最初はグラスでだったが、ちまちま飲むのが面倒になったのかジョッキで頼み始めた。ちなみにこれで九杯目だ。
「たぶんこれで終わると思いますので、私のウィスキーと一緒にバケツを2つ。一つは水を入れてもらって、モップもついでに持ってきてください。処理は私がするので、リリアーナさんを家まで連れて帰ってもらえる人をお願いします」
「あっ、はい。かしこまりました...」
自分が後処理すると思い込んでいたノーラは拍子抜けして、部屋から出て行った。
「こぉれでぇ...沈めてやるわーっ!」
「お前が、しず、沈むん...だよぉぁ!」
「.........ほんと、冒険者になって良かったです。ほんとに」
仲良くエールを一気飲みしてぶっ倒れる二人を見ながら、アイリスは微笑んで感傷に浸る。
思い出すのは、幼き日の思い出。
姉であるセシリアとアルテミシア、あの二人もよくワインで飲み比べの勝負をしていた。後片付けはいつも執事のバトラーとアイリス。その勝負も行われなくなって久しい。アルフレッドとリリアーナの二人も、出会って間もないのにまるで兄妹のように見えていた。

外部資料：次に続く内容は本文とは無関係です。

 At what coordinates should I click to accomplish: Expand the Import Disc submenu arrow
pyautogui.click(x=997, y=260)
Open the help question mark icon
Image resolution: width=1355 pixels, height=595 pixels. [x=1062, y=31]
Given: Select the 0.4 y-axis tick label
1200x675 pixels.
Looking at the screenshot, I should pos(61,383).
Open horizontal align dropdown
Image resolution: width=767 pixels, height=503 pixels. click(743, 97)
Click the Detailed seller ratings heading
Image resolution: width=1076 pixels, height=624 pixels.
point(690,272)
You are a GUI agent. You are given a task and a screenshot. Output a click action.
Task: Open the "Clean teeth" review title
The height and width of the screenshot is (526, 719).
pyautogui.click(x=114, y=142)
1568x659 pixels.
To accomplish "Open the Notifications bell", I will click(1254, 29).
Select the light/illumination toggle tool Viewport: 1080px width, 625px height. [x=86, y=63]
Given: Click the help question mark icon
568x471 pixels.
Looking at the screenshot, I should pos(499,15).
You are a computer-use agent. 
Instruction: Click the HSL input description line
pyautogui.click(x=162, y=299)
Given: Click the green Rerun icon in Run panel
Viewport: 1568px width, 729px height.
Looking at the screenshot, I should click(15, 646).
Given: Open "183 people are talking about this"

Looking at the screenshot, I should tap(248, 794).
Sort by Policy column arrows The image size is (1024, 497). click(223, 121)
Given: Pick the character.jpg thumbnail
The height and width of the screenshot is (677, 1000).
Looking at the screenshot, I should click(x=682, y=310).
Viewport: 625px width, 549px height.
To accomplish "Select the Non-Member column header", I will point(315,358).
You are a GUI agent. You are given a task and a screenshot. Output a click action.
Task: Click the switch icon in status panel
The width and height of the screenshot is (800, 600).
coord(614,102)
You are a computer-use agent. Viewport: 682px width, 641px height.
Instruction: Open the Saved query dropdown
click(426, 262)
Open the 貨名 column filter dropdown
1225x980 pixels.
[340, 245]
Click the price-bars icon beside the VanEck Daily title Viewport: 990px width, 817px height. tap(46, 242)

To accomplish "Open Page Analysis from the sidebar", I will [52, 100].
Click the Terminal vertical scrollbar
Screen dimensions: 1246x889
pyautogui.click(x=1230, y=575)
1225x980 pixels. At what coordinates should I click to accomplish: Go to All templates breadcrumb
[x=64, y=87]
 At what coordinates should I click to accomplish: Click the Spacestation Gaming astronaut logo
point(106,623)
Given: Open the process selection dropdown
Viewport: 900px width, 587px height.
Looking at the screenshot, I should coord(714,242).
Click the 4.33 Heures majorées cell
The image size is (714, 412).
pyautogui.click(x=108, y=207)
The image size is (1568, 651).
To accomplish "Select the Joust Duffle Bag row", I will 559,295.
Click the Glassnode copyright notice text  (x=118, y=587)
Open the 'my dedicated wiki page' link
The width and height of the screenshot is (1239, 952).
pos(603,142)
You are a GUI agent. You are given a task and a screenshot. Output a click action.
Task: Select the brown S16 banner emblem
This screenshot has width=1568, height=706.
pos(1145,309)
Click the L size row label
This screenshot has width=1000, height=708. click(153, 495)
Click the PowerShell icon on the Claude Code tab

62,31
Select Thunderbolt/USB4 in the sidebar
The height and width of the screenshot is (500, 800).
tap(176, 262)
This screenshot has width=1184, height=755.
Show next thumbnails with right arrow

その後、ノーラに運ばれてきた10杯目のウィスキーをその場で一気に飲み干したアイリスは二人の胃にパンパンに詰まったエールと胃液をバケツに吐き出させ、汚れた床をモップで掃除した。
リリアーナは丁度勤務が終わったノーラに任せ、アルフレッドはギルドの簡易宿泊所に放り込んで、自分の宿に帰ったのだった。